-- Exercise data follows --

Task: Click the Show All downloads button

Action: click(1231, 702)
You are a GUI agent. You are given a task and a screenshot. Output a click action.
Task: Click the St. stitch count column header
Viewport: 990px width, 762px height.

-- Exercise data concluded --

What you should do ▸ Write out the lines from the one containing "You are a GUI" through the last line of the records above. Include both of those lines and nothing else.

Solution for this task ▸
You are a GUI agent. You are given a task and a screenshot. Output a click action.
Task: Click the St. stitch count column header
Viewport: 990px width, 762px height.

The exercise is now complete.